§ TRABALHO A CONCLUIR
1/ Por favor, liste todos os adjetivos pátrios que aparecem no texto sobre a dominação da Europa.
2/ Continue o texto sobre a dominação da Europa a partir do ponto em que ele termina.

----- TEXTO FORNECIDO -----

Washington e Londres tentam preservar a sua dominação sobre a Europa

Thierry Meyssan (via Rede Voltaire)

Hoje em dia, os segredos mais bem guardados são rapidamente revelados. Ora, esta semana, as cartas confidenciais dos Estados Unidos e da OTAN para a Rússia foram divulgadas e foram muito lidas. Enquanto o cenário da frente é dominado pelo ruído das botas da OTAN, os bastidores ocidentais são palco febril da organização de redes de vigilância dos Aliados pelos seus suseranos norte-americanos e britânicos. Já que Washington e Londres estão persuadidos que a Rússia não os atacará, mas tentará desviar seus Aliados.

As respostas dos Estados Unidos e da OTAN à proposta russa de Tratado que garanta a paz  foram reveladas pelo quotidiano espanhol El País, pretensamente graças a uma fonte ucraniana que temia ver o seu país transformado em teatro de confronto Leste-Oeste.

----- ENTRADAS LISTADAS -----

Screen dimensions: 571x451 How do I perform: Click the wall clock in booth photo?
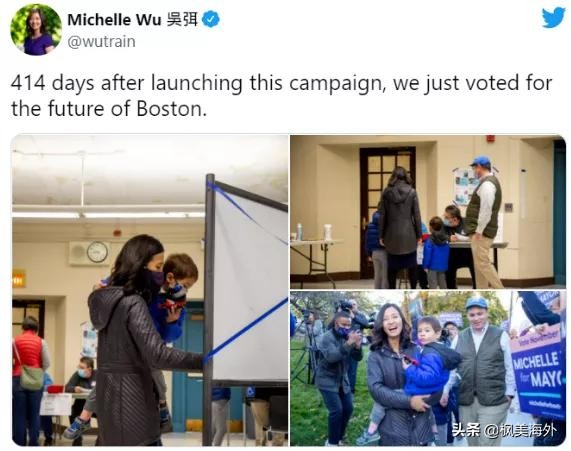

-----
----- ENTRADAS LISTADAS -----

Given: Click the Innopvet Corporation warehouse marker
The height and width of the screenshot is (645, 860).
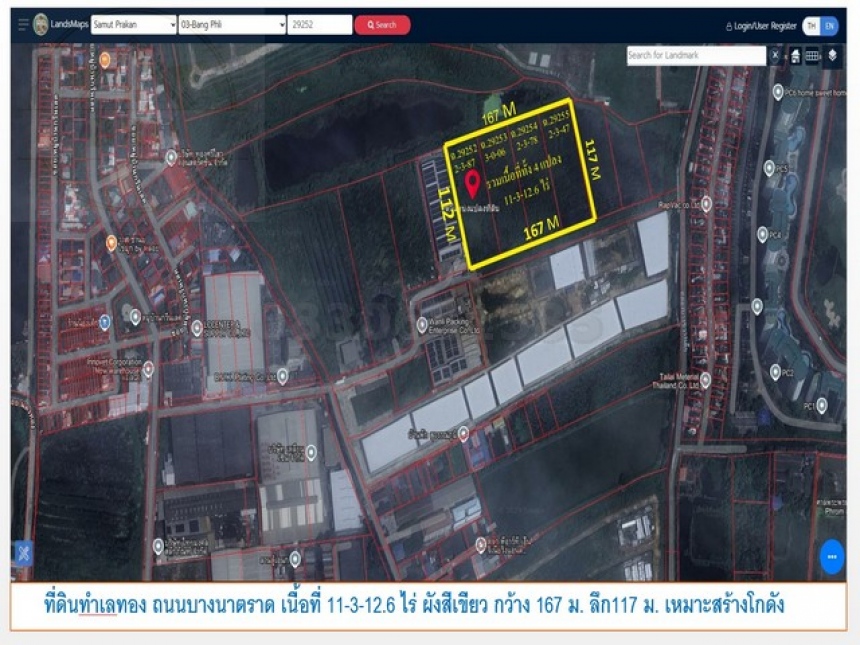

-----
----- ENTRADAS LISTADAS -----

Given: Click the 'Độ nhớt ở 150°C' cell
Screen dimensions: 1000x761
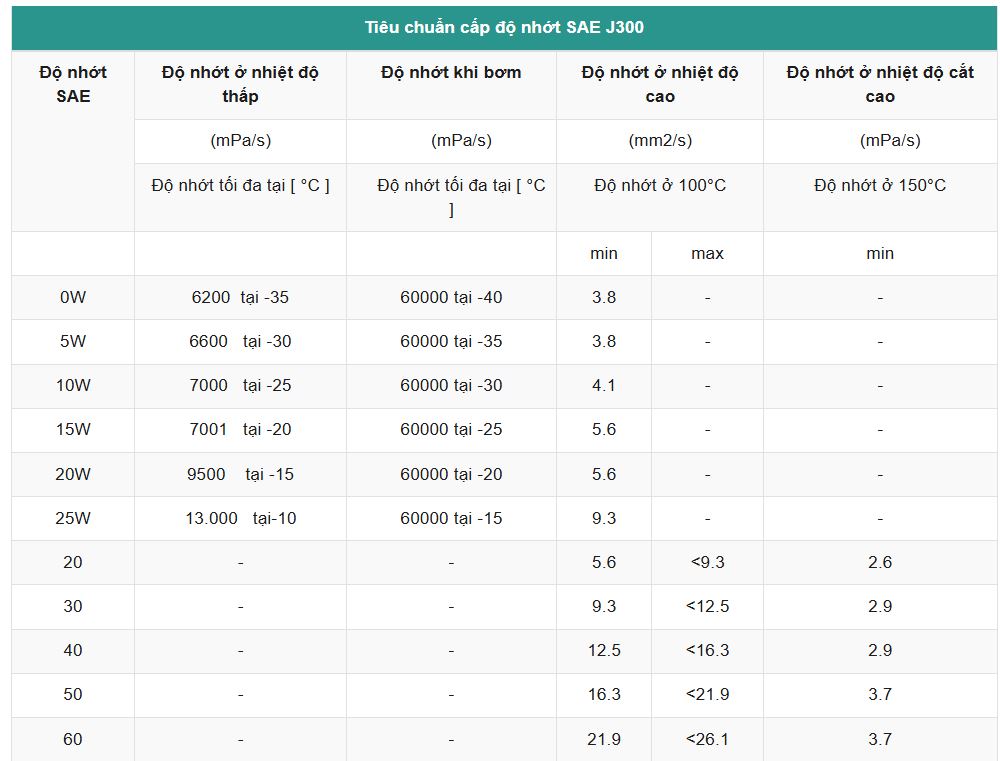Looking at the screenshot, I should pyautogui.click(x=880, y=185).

-----

§ EM RESPOSTA
1/ russa, norte-americanos, britânicos, espanhol, ucraniana

2/
A resposta da OTAN corresponde, em todos os pontos, à apresentação que havia feito o seu Secretário-Geral, Jens Stoltenberg. Isso é normal, porque este texto havia sido submetido aos 30 Estados-Membros e não podia permanecer secreto durante muito tempo. De um lado, a Aliança propõe medidas para reduzir o risco de guerra nuclear, do outro, põe em causa o direito dos povos a dispor de si próprios na Transnístria (Moldávia), na Abecásia e na Ossétia do Sul (Geórgia) e, por fim, na Crimeia (Ucrânia).

Por outras palavras, os Aliados rejeitam o Direito Internacional. É por isso que eles não o evocam mais, mas dizem-se apegados a « regras » que apenas eles fixam. Eles entendem continuar sob a proteção dos Estados Unidos secundados pelo Reino Unido, mas não querem arriscar uma Guerra Mundial.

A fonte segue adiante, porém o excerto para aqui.